A propos d’Anna Politkovskaia dans « la Puce à l’Oreille »

par | Mar 4, 2016 | Projet, Russie | 0 commentaires

Anna Politkovskaia: femme non-rééducable. Ils ont pourtant tenté plus d’une fois de lui faire comprendre, de la rééduquer comme d’autres journalistes avant elle l’ont été. Rééduqués à oublier le journalisme, à se taire, à regarder ailleurs, ou à dire le contraire de ce qui a été vu et entendu sur le terrain. Elle n’était pas et n’est pas la seule à résister. Mais on l’entendait vraiment trop. Elle a été assassinée à Moscou le 7 octobre 2006.

 

Emission La Puce à l’Oreille

Diffusion 03.03.16

La cinéaste suisse Dominique de Rivaz a mis en scène pour le théâtre le texte de Stefano Massini « Anna Politkovskaia: femme non ré-éducable ». Spectacle qui tourne en Suisse Romande dont il a été question dans l’émission culturelle de la RTS « LA Puce à l’oreille » à laquelle j’ai participé. Il y fut aussi question de journalisme en terrain hostile

On l’entendait trop. Anna Polikovskaia ne parlait pourtant pas d’elle. L’empoisonnement, les arrestations, les menaces, physiques et verbales, au téléphone, par courrier, sur internet. « J’ai seulement écrit ce dont j’ai été moi-même témoin » dit-elle dans un texte publié à titre posthume, retrouvé sur son ordinateur après sa mort. Elle se savait évidemment sérieusement menacée, et l’acceptait avec à la fois philosophie et une certaine rage. Une rage contre cette idéologie qui gouverne aujourd’hui la Russie. C’est en tout cas l’impression qu’il m’est resté de la dernière interview faite avec elle en 2004.
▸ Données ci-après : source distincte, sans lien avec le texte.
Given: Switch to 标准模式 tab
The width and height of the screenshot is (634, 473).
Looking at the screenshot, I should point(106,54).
La Tchétchénie, l’obsession – quasi- d’Anna Politkovskaia. Elle s’y rend clandestinement durant la guerre de 1999. Celle-ci finie, elle a continué à recueillir les témoignages des habitants et des soldats sur la vie dans cette République du Caucase russe. Même quand il était particulièrement difficile d’appeler cela « la vie ». Le texte de Stefano Massini mis en scène par Dominique de Rivaz le rappelle. Ces images prises en 2004 aussi.

Qu’est devenue la Tchétchénie aujourd’hui? Que devient le Caucase russe? Toute la région a subi les conséquences des 2 dernières guerre de Tchétchénie en 1994 et 1999. J’y suis retourné pour la dernière fois en 2014, juste avant les jeux Olympiques, pour voir, puisque ceux-ci étaient censé prouver que la région s’était « normalisée ». C’était sur la RTS.
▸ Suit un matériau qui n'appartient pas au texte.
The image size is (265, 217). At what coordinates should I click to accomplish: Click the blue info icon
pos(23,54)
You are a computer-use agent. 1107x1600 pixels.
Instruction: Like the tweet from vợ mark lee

Ils l’ont abattue pour la faire taire. Sans succès. La nouvelle mise en scène du texte de Stefano Massini par Dominique de Rivaz en est la preuve. Ses écrits sont vivants. La pièce fait actuellement salle pleine tous les soirs de représentation.

Anna Politkovskaia laissait parler. Une parole qui disait tout.
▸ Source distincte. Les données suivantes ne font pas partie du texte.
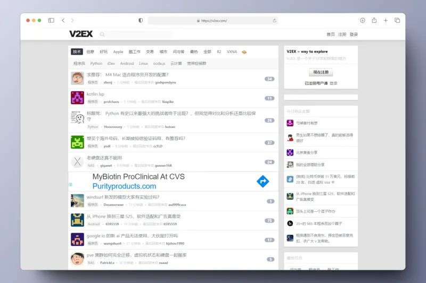Go back with the left chevron

tap(63, 20)
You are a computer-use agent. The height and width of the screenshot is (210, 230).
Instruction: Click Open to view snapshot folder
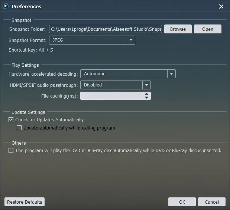(208, 29)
Soldats et gradés russes dégoutés, mères tchétchènes, combattants, elle était pour ces gens souvent le dernier recours, la seule personne à qui parler, le seul et dernier endroit où s’épancher. Ils prenait des risques énormes pour aller la voir quand elle était en Tchétchénie. Elle écoutait et retranscrivait. L’art du reportage.

La démarche d’Anna Politkovskaia en rappelle une autre. Celle de Svetlana Alexievitch. D’une guerre à l’autre. De la guerre d’Afghanistan avec « les cercueils de zinc » à la guerre de Tchétchénie avec « Tchétchénie, le déshonneur russe ».